Data for analysis: Begin
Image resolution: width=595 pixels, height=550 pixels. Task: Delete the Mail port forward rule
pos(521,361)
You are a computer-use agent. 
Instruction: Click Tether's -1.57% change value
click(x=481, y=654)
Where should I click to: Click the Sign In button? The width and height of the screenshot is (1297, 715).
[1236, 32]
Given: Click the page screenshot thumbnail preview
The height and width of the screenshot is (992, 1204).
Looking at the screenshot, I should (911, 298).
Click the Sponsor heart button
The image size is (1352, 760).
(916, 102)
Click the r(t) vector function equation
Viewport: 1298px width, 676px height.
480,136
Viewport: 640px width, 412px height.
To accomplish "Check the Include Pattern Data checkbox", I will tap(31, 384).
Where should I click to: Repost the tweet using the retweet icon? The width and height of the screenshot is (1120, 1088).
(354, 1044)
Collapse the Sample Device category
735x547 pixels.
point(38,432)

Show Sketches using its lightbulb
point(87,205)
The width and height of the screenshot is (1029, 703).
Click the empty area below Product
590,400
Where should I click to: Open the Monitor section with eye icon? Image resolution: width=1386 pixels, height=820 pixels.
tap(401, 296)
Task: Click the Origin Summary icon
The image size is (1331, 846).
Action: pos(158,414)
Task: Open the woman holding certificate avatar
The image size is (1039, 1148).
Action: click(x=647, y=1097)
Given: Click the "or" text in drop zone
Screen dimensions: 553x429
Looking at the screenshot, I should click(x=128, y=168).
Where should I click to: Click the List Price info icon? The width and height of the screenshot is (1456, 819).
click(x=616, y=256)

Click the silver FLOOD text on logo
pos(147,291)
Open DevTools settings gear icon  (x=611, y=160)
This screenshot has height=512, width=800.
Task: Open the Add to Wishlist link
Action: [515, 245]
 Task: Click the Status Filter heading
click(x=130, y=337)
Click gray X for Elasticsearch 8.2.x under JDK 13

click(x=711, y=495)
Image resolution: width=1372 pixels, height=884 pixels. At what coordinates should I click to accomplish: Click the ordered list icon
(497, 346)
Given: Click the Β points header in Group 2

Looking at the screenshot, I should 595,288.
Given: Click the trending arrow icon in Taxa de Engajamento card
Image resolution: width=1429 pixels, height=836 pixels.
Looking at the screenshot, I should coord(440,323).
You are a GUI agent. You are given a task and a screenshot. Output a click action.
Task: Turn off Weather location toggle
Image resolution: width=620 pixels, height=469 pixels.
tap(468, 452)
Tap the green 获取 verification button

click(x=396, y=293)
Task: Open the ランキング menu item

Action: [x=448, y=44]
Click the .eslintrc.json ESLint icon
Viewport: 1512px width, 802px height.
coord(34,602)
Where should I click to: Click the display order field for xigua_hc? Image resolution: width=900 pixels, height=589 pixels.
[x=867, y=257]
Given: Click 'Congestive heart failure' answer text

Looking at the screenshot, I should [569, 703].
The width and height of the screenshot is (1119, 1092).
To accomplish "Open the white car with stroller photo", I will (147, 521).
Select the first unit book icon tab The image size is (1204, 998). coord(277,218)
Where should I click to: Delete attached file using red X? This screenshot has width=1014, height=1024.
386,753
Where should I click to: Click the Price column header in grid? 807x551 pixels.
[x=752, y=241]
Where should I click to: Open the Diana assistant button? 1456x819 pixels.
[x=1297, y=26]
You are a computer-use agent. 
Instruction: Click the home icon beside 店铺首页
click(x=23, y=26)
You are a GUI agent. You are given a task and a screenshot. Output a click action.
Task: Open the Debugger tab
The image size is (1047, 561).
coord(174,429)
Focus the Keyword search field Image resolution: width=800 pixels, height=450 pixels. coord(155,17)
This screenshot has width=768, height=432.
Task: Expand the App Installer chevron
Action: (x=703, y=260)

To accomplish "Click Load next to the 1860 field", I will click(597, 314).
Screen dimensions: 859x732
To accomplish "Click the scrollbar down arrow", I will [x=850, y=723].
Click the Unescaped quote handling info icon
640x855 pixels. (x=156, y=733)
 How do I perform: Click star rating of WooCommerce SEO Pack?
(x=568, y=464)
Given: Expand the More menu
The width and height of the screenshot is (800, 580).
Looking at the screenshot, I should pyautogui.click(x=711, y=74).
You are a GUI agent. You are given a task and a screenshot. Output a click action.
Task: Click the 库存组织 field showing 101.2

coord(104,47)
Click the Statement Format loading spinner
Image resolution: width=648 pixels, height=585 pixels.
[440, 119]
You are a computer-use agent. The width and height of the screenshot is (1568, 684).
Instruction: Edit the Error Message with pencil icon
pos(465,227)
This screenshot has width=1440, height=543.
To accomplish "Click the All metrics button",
Data for analysis: End
**What is required**:
Each line from the one with "Task: Click the 库存组织 field showing 101.2" to the end of the material should be duplicated exactly, and no other line.

**Answer to this exercise**:
Task: Click the 库存组织 field showing 101.2

coord(104,47)
Click the Statement Format loading spinner
Image resolution: width=648 pixels, height=585 pixels.
[440, 119]
You are a computer-use agent. The width and height of the screenshot is (1568, 684).
Instruction: Edit the Error Message with pencil icon
pos(465,227)
This screenshot has width=1440, height=543.
To accomplish "Click the All metrics button",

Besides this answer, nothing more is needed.